Obama’s NASCAR Moment
By Bernie Quigley
- for The Hill on 8/20/09
This President, unlike many, has what I would call an authentic personality, meaning he is naturally curious and interested in the world and responds naturally to originality and creativity no matter where he comes from. Then he also has an “official” nature; modified by his handlers. If you look, you can tell: He looks like he really likes this; or he’s just doing what they tell him to do or what he thinks a President should be doing in a situation like this. He has two smiles that go with it. The one, a huge, beaming, indomitable smile of joy that is present on every picture of his maternal grandfather. The other, the attractive and stylish JFK smile with the casual wave. His picture today with 2008 NASCAR Sprint Cup Champion Jimmie Johnson on the South Lawn of the White House and his big car shows the President beaming, happy, and engaged. There is something in the animal that wants to go fast.

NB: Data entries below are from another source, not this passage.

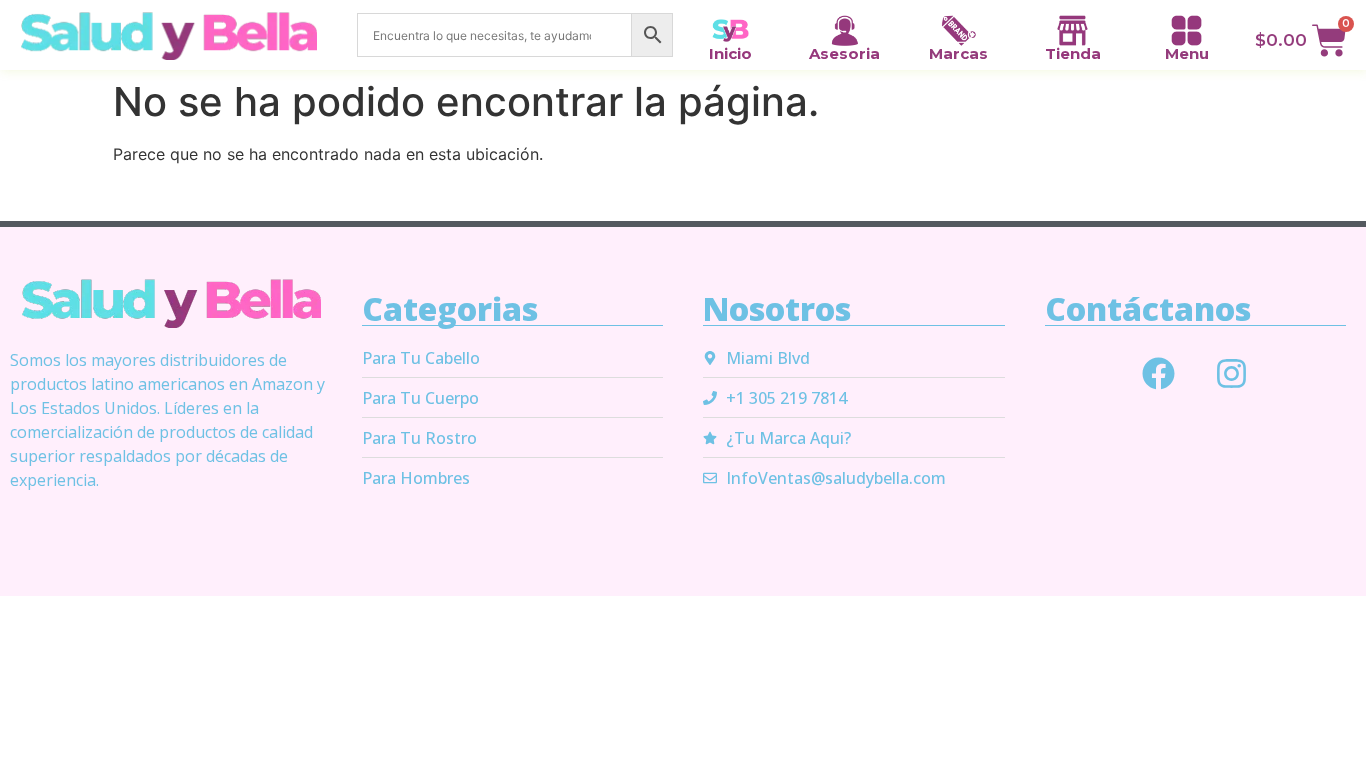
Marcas (958, 53)
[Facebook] (1159, 374)
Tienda (1073, 53)
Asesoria (844, 53)
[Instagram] (1232, 374)
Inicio (730, 53)
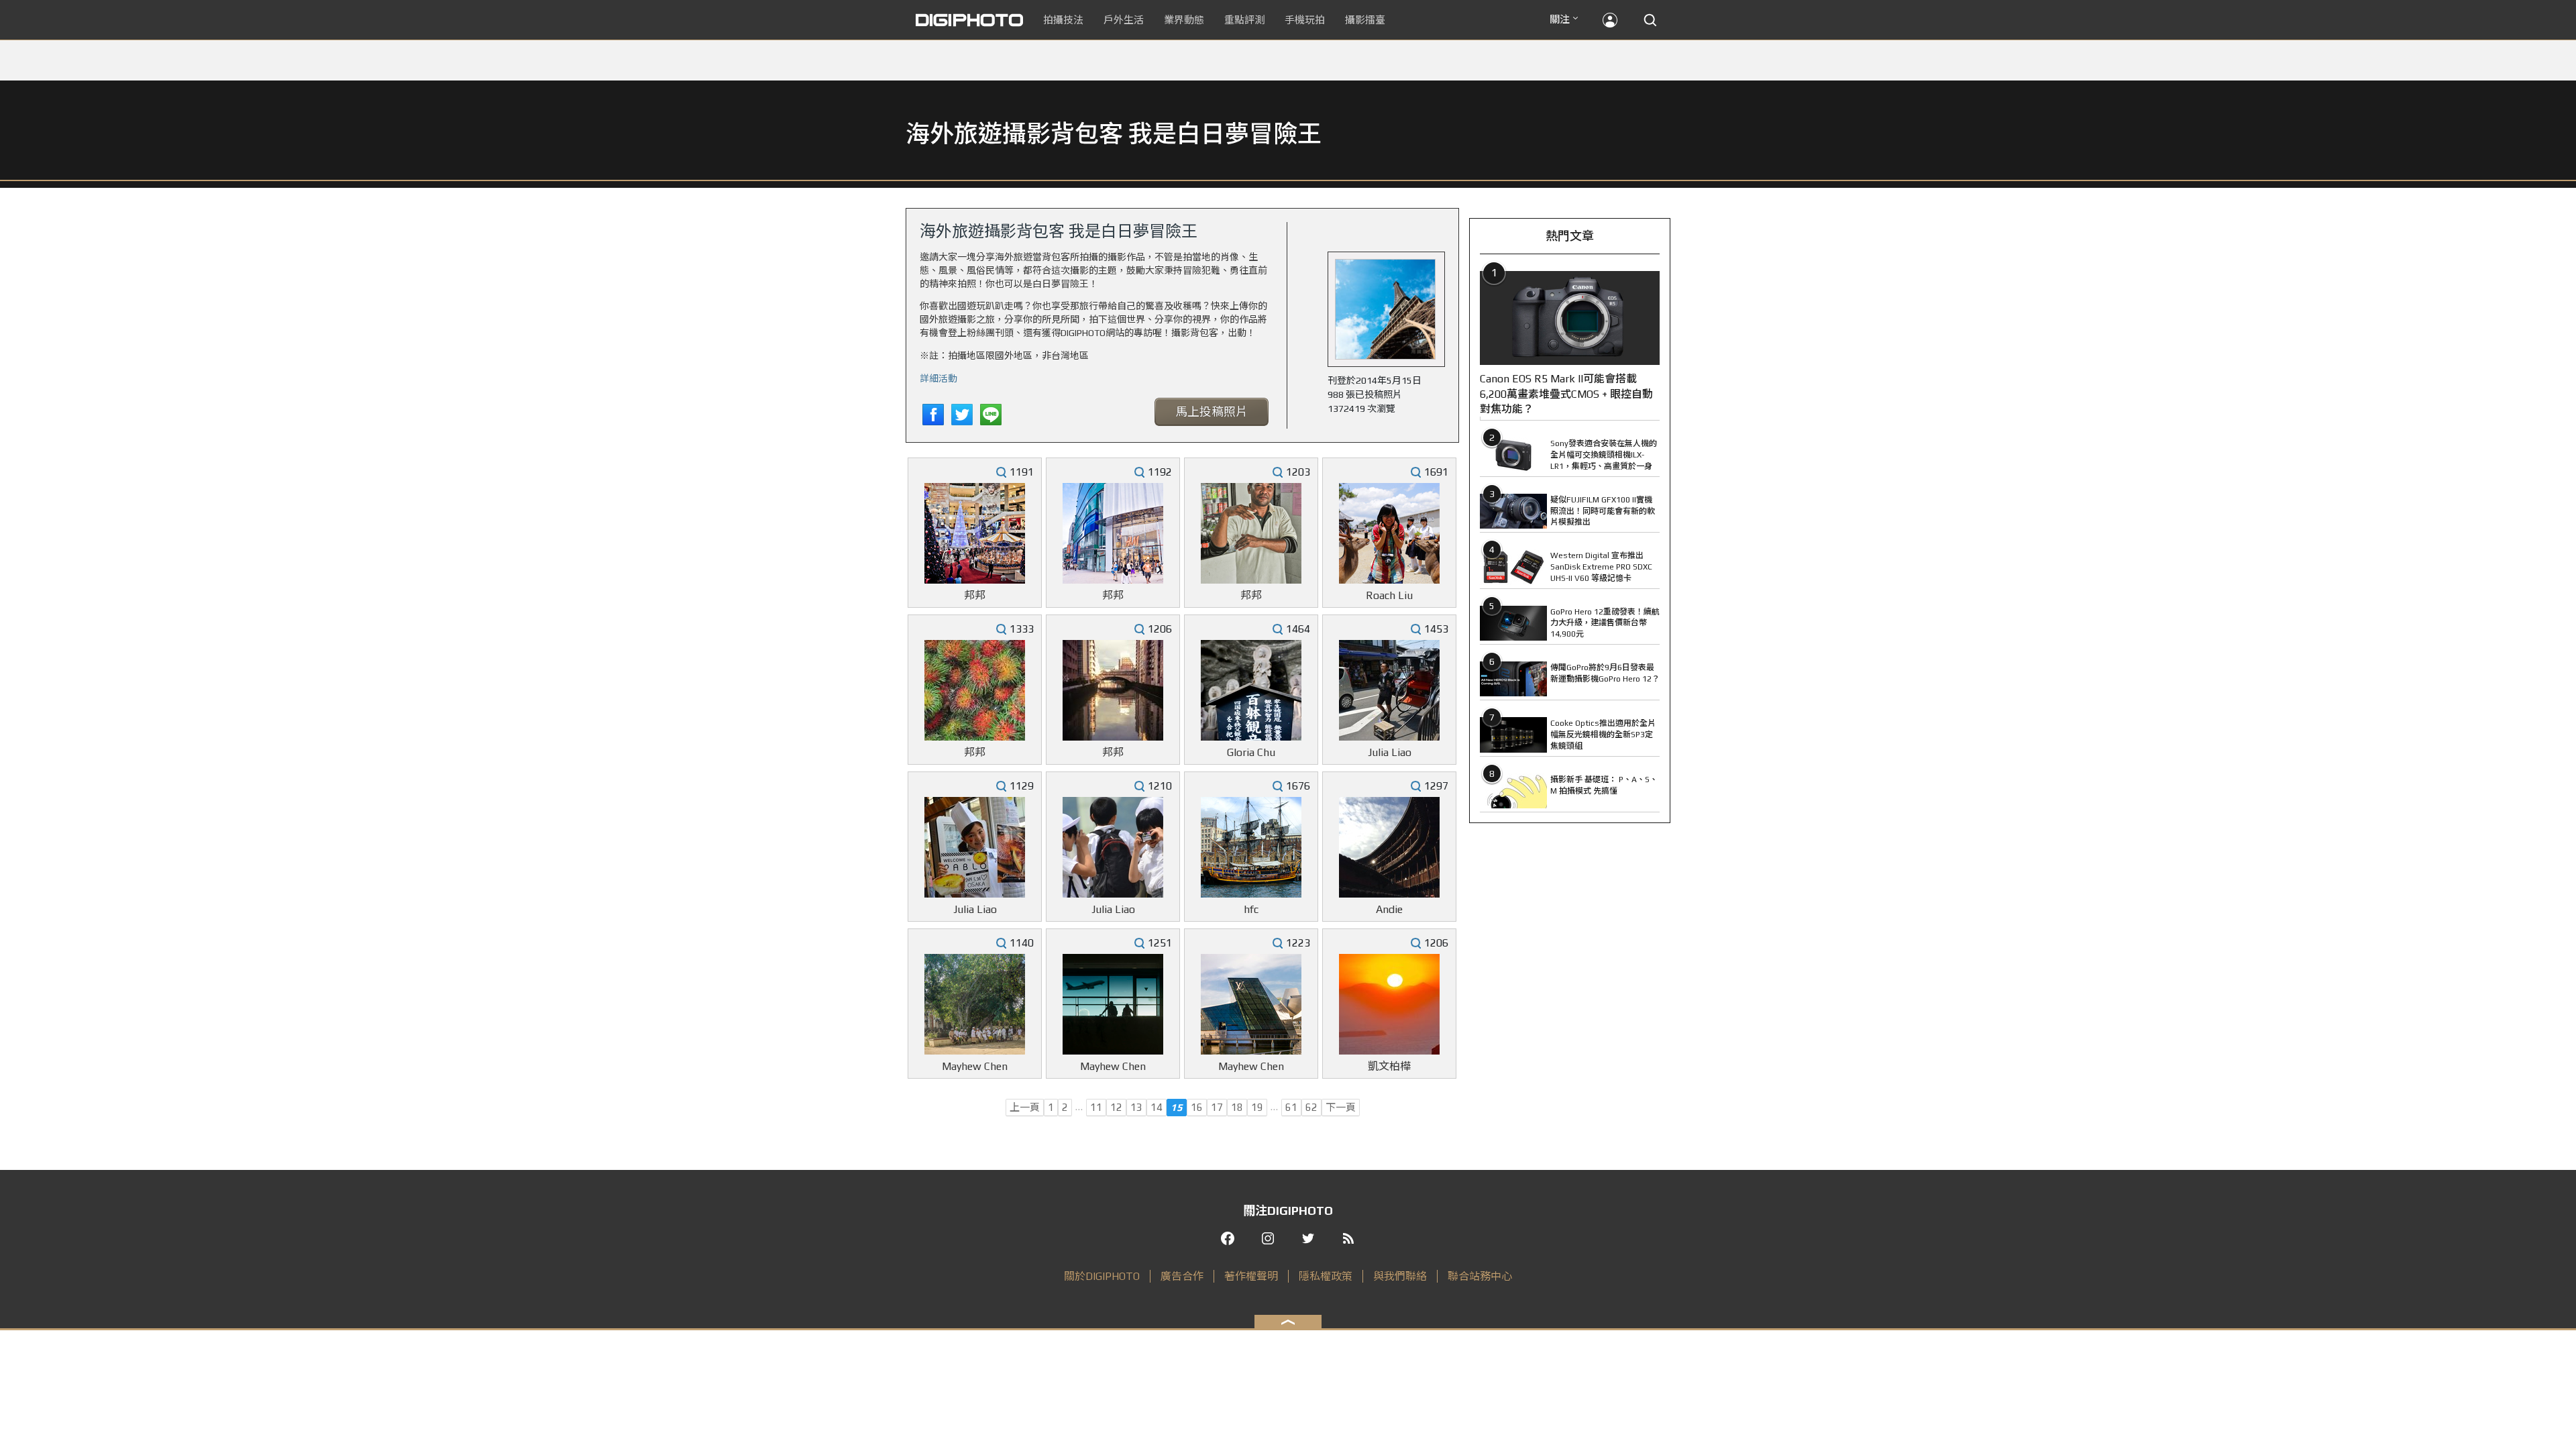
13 (1136, 1107)
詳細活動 (938, 378)
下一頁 (1341, 1107)
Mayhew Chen (975, 1066)
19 (1257, 1107)
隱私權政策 (1325, 1276)
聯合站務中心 (1480, 1276)
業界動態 (1184, 19)
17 (1217, 1107)
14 (1156, 1107)
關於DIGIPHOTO (1102, 1276)
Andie (1389, 909)
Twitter (962, 414)
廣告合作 (1182, 1276)
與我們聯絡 (1400, 1276)
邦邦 (974, 595)
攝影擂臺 (1365, 19)
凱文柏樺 (1389, 1066)
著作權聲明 (1251, 1276)
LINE (991, 414)
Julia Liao (1389, 752)
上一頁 (1025, 1107)
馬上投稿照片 (1211, 412)
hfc (1251, 909)
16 (1197, 1107)
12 (1116, 1107)
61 (1291, 1107)
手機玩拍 (1305, 19)
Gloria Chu (1251, 752)
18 (1237, 1107)
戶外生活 (1124, 19)
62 (1311, 1107)
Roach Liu (1389, 595)
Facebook (933, 414)
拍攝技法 (1063, 19)
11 (1096, 1107)
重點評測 (1244, 19)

As a posse of pundits has been expecting pictures of him basking with Prof. Gates and New York’s elite at Martha’s Vineyard this week and waiting for his approval ratings to drop accordingly, we have been getting instead Obama and his girls at the Grand Canyon, most American of icons and here with NASCAR’s top drivers. Nice footwork by somebody. This is the President’s best public relations photo op moment since he ran for President.

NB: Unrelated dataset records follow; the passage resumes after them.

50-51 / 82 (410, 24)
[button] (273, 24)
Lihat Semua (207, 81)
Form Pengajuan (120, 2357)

The President is not a snob. But he has been led to the institutionalized voices of snobbery and pretension by people who are and it has hurt him. Obama might take a cure from Dave “Mudcat” Saunders, who advised Mark Warner in his successful run for Governor of Virginia. Mudcat got Warner to sponsor a NASCAR team and brought the Stanley Brothers to his events. Warner, now Senator from Virginia, like Obama, is a Harvard-educated lawyer and the vital, rural life force of the sweet hills of Wilkesboro where stock car racing got its start wouldn’t come naturally to him. But, like Obama, he seemed to enjoy the party.
Not everyone would, and it would show. NASCAR might be a touchstone for rising politicians. Bring them to an event. See if they look like they’d like to go fast too. Or see if they squirm.